Nassif faz críticas ao governo? Faz, em especial na questão econômica, muito centrada no caso em críticas ao Banco Central. No resto...bem, até o Zé Dirceu no blog dele já considerou errada essa ou aquela decisão do governo, mas não faz dele parte da oposição, não é mesmo?
Está errado em defender ações do governo? Não, porque é uma decisão que cabe apenas a ele. Pode-se discutir se sua análise está correta ou não, mas sua postura é assunto dele e o inverso é verdadeiro.
A credibilidade dos fatos não está na assinatura de um post mas na verdade exposta nele, o que se deve frisar é algo eivado de subjetivismo. Quer um exemplo?
Um internauta também de nome Roberto, fez comentários no blog Imprensa Marrom indicando um blog que trazia informações sobre o caso da demissão de Nassif da FSP. Nassif usou as informações do blogueiro então anônimo para sua defesa. Gravataí perguntou nos comentários se o Roberto em questão era o dono do blog que o próprio mencionou na terceira pessoa e ele confirmou. No caso só se sabia que o blog era dele porque na primeira postagem do blog ele escreveu o nome ao final do texto. Quem não ler o blog inteiro não se dá conta do autor e sequer se o mesmo é o autor de todos as postagens. Em tempo: o blog é legal de ler e tem postagens interessantes.
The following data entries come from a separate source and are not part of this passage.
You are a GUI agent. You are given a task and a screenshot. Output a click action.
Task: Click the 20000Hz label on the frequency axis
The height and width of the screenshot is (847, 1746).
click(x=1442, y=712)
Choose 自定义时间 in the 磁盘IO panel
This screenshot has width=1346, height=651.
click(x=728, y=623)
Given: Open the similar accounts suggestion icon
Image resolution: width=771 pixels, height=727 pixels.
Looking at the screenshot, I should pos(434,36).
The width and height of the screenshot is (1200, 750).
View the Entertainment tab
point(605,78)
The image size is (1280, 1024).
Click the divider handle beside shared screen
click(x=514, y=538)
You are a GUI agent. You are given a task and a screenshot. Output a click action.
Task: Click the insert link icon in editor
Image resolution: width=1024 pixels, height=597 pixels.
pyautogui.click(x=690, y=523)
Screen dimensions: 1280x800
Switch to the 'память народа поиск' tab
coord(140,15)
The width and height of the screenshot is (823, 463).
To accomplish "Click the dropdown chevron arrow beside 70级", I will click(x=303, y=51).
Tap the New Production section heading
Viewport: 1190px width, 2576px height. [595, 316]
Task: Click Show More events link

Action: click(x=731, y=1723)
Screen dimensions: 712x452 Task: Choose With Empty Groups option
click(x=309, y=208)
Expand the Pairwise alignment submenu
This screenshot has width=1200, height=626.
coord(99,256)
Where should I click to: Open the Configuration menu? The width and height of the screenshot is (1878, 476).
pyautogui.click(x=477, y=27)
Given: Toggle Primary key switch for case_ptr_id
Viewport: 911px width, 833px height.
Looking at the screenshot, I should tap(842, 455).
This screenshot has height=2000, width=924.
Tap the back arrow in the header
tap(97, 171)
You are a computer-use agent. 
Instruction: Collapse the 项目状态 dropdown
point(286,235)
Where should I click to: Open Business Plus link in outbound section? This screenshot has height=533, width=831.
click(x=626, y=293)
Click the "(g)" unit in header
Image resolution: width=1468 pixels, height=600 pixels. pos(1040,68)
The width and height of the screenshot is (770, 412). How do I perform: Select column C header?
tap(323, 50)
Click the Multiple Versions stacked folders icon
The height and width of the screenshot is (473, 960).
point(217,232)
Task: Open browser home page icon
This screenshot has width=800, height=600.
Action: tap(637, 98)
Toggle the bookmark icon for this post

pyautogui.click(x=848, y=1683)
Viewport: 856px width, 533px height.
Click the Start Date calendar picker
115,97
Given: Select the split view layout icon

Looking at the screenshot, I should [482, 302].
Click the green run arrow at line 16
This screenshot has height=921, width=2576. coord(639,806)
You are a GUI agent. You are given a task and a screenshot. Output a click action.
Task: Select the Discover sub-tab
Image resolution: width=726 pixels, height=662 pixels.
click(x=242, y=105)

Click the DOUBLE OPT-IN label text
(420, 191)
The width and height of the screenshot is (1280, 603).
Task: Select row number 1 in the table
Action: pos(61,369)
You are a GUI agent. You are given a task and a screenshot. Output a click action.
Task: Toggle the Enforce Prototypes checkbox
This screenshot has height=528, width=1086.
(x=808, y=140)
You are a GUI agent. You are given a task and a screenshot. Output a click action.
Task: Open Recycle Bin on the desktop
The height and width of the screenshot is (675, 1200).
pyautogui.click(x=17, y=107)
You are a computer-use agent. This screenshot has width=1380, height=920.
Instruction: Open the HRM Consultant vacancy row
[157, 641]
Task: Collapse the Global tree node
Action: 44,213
Nassif na época não deu o nome do blogueiro então anônimo e isso não foi criticado por ninguem, mas quando a postagem é crítica ai vem a choradeira.
Por fim, é ao meu ver uma besteira , achar que o BNDES renegociou a dívida para ele, Nassif, apoiar o governo. Ele o faz de vontade própria.
Marco Aurélio Fedeli em julho 2, 2009 12:20 PM
#150
O meu argumento parte do princípio de que se fizessem um blog anônimo tentando me imputar inverdades eu faria a mesma coisa, simplesmente pq é um direito meu saber quem está tentando manchar meu nome, mas mesmo que fossem verdades colocadas lá eu faria da mesma forma, simplesmente pq eu quero saber quem são os meus inimigos e pq tentam me atingir, nada mais normal, nada mais sensato.
Escrevo isso para explicar, já que não tenho inimigos e não passo de um comentarista e mero leitor destes blogs.
Roberto em julho 2, 2009 6:16 PM
#151
O que o pessoal do Imprensa Marrom não consegue entender é que se possa fazer críticas ao governo Lula sem chamá-lo de apedeuta cachaceiro.